The Dow Jones Industrial Average dropped 75.71 (0.42 percent) to 17,890.36.
The broad-based S&P 500 fell 6.27 (0.30 percent) to 2,102.31, while the tech-rich Nasdaq Composite Index lost 10.22 (0.20 percent) at 5,112.19.
Hospital stocks like HCA Holdings (+8.8 percent) and Tenet Healthcare (+12.2 percent) benefited from the Supreme Court ruling that the federal government has authority to subsidize health insurance by giving tax credits to consumers nationwide.
The provision is a key tenet of the Obama plan, guaranteeing insurance coverage to millions of Americans.

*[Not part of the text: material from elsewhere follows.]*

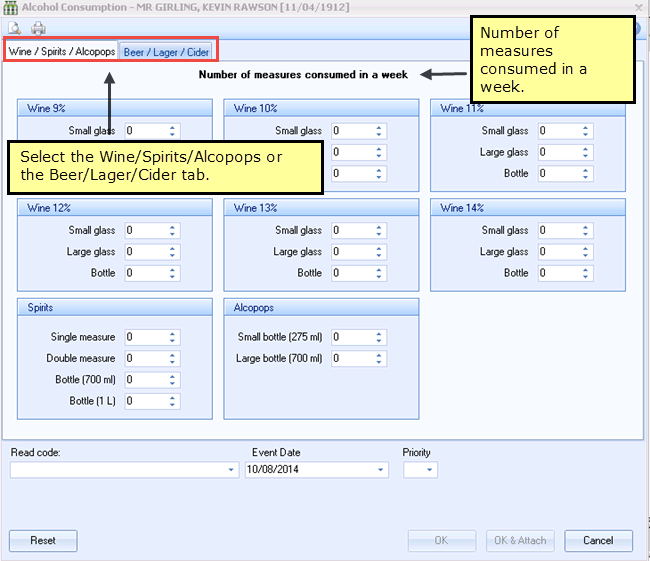Image resolution: width=650 pixels, height=561 pixels.
Task: Click the Wine 13% Small glass field
Action: [x=350, y=231]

But Greece and its international creditors again failed to break the deadlock in emergency talks, again raising the prospect of a messy Greek debt default at the end of the month.
Health insurers also rose, not only due to the Supreme Court ruling on the Obama plan, but on reports of likely consolidation in the sector.
Health insurer Humana jumped 7.1 percent following a Bloomberg report that it could reach a deal as soon as this weekend to be acquired by industry giant Aetna, which gained 4.0 percent. Anthem and Cigna, which have been seen as possible merger partners in the insurance sector, rose 1.4 percent and 2.4 percent.
IAC/InterActiveCorp jumped 5.1 percent after announcing plans for an inital public offering of The Match Group, which encompasses five online dating programs. The company also said it had promoted Joey Levin, formerly head of search and applications, to chief executive.
Drug company Eli Lilly bolted 3.1 percent higher following a victory in a British patent case that protects the exclusivity of its Alimta vitamin regimen used in cancer treatment.
Bond prices fell. The yield on the 10-year US Treasury rose to 2.40 percent from 2.37 percent Wednesday, while the 30-year advanced to 3.17 percent from 3.15 percent. Bond prices and yields move inversely.